9. — Arlequin au seizième siècle.

 

Les rôles de servante (fantesca) ou, comme on dit plus tard en France, de soubrette, étaient joués par la signora Silvia Roncagli, de Bergame, terriblement éveillée, si nous en jugeons par les canevas des Gelosi. Son nom de guerre était Franceschina. La même actrice faisait les personnages travestis sous le nom de Lesbino. Elle avait un remarquable talent. Elle était doublée par Ricciolina (Maria Antonazzoni) et par Olivetta, dont le nom réel n’est pas connu. Une actrice, nommée Antonella Bajardi, jouait des rôles de caractère sous le nom de Vittoria. Les vieilles étaient jouées sous celui de Pasquella ou de Pasqualina.

Ce n’est pas tout ; il faudrait ajouter encore plusieurs noms : Claudione Francese (le Français Claudion), Cavicchio, le paysan, Mezzettino, troisième zanni, et d’autres encore, pour que la liste fût complète, car les pièces que jouaient les Gelosi exigeaient un nombreux personnel.
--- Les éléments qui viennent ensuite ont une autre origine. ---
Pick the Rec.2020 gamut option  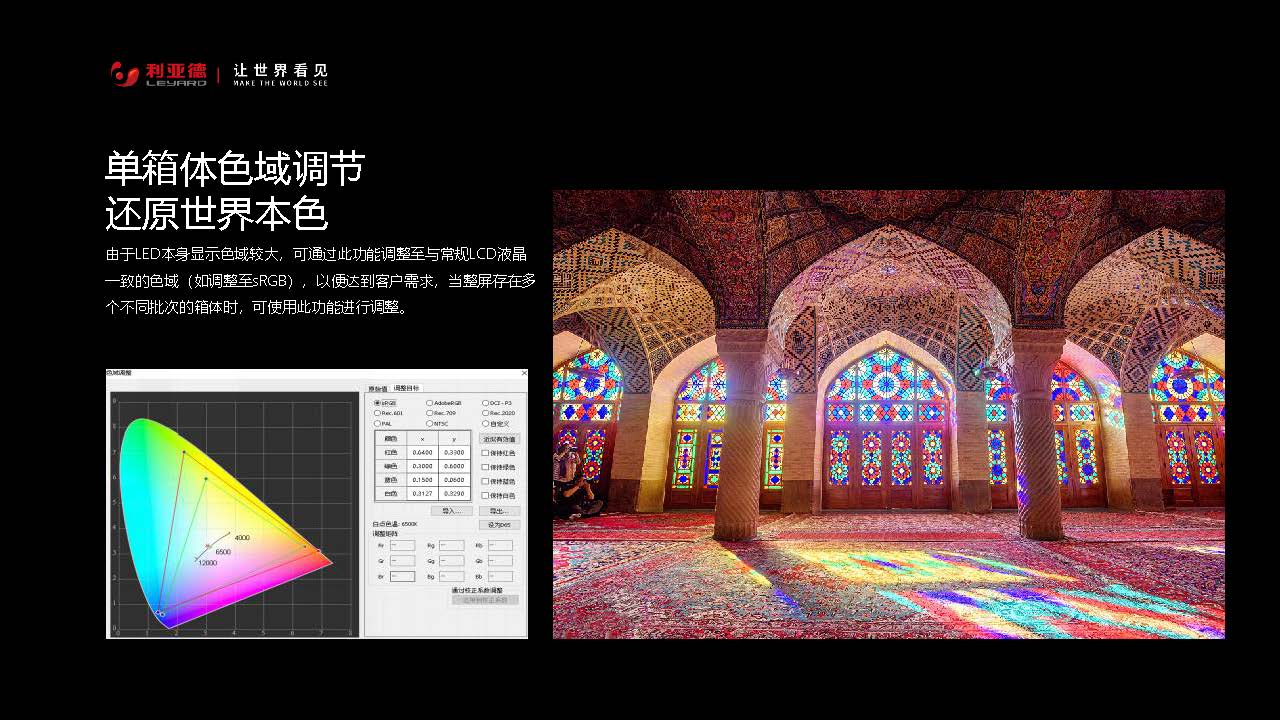pyautogui.click(x=486, y=413)
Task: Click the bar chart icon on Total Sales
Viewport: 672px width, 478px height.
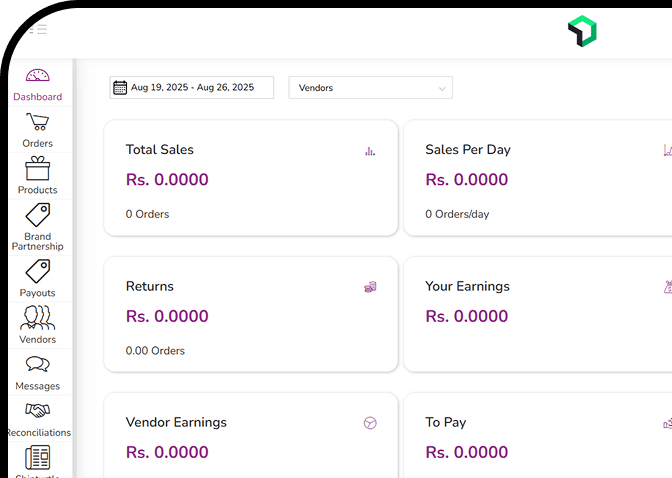Action: 370,151
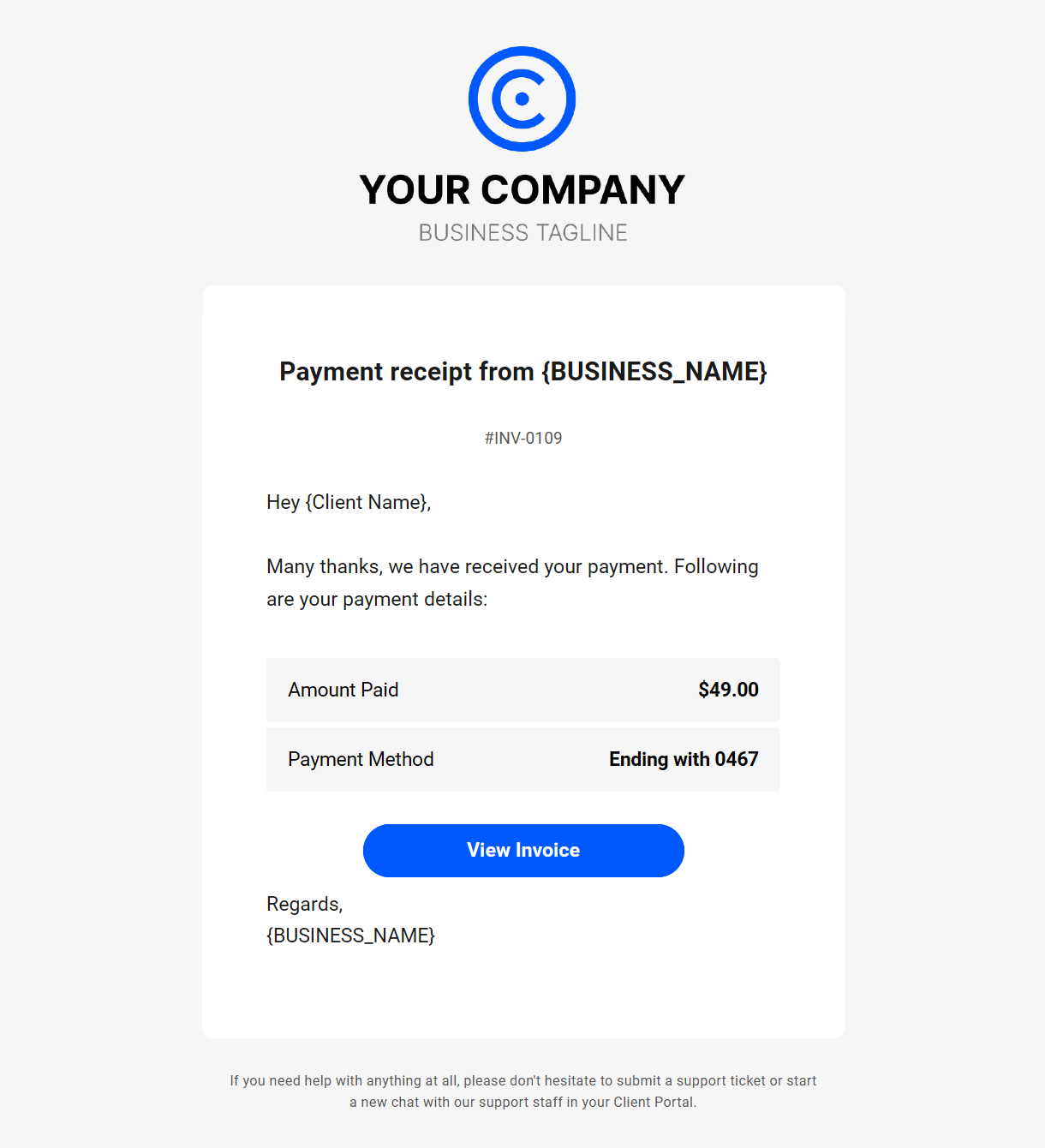Click {BUSINESS_NAME} in the signature
This screenshot has height=1148, width=1045.
pos(350,936)
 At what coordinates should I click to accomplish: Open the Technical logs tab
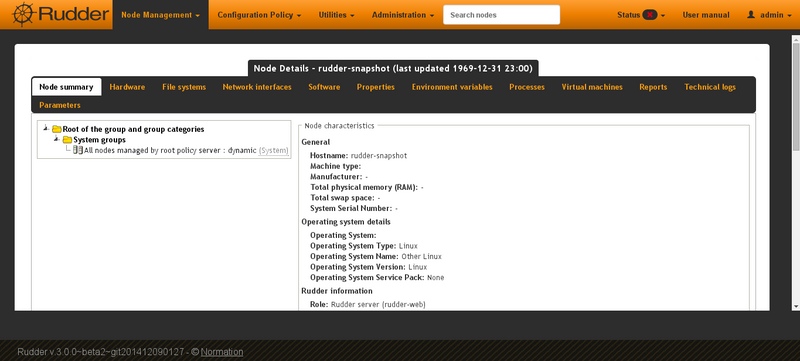(710, 87)
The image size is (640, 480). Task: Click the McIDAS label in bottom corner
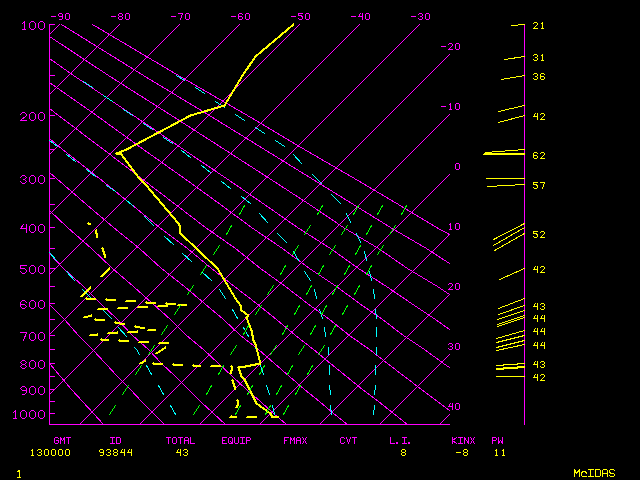(593, 473)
Une troupe pareille aurait eu probablement quelque peine à faire ses frais, si elle n’avait été à la solde du roi. Les comédiens de l’Hôtel de Bourgogne, à qui les Confrères de la Passion avaient cédé leur privilège, n’étaient plus en mesure de faire une sérieuse opposition aux étrangers protégés par la faveur royale ; ils s’arrangèrent avec eux. Donnant le premier exemple d’un accommodement qui par la suite devint presque habituel, les Français et les Italiens jouèrent alternativement sur le théâtre de la rue Mauconseil. Les Français, qui étaient alors des acteurs de profession et qui avaient renouvelé leur répertoire, étaient plus en état de lutter avec les Italiens et aussi de profiter de leurs leçons.